What you need to do - Reproduce every row word for word, from the line containing "You are a computer-use" down through the end of the rows, and leave the pictures out of your answer.

Input data -

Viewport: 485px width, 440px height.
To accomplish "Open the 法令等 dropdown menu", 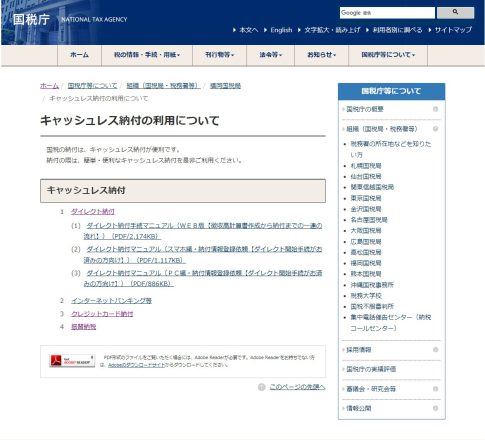I will point(271,55).
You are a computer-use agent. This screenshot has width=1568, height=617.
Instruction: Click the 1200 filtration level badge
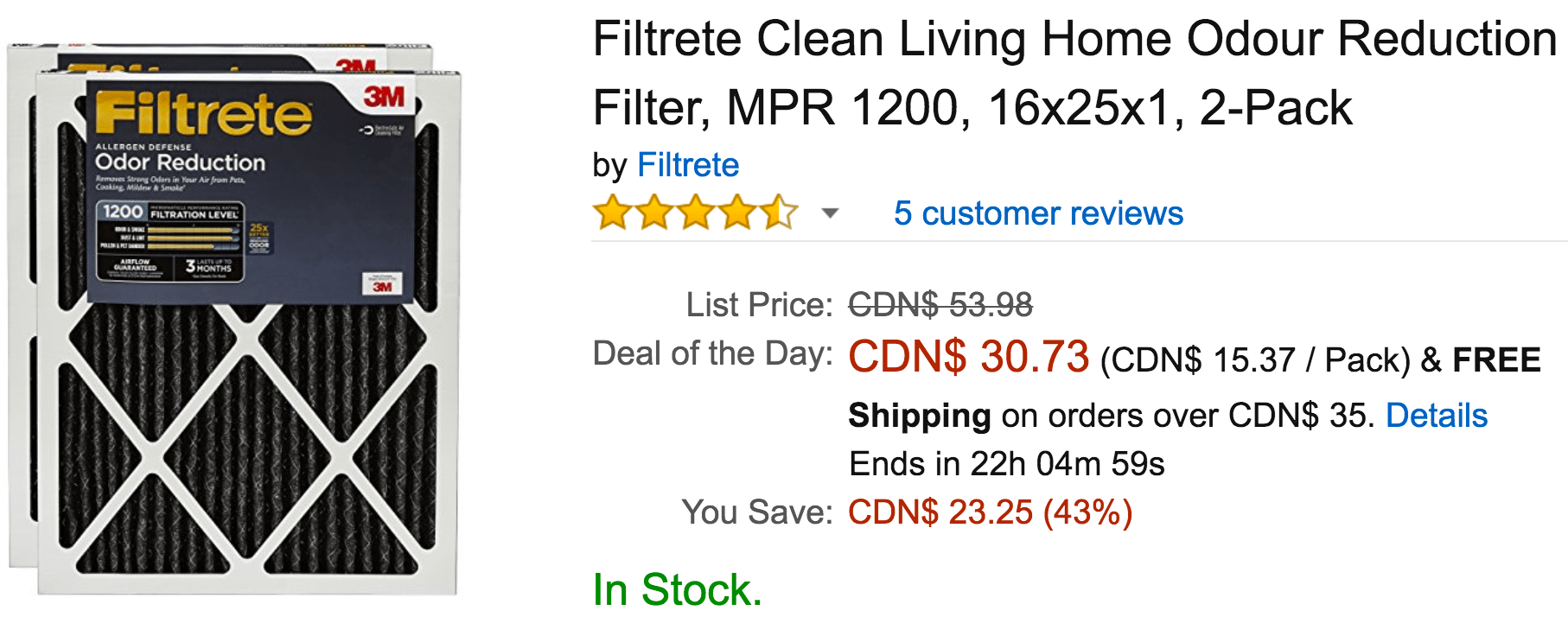coord(123,212)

Answer in full -
You are a computer-use agent. This screenshot has width=1568, height=617.
Instruction: Click the 1200 filtration level badge
coord(123,212)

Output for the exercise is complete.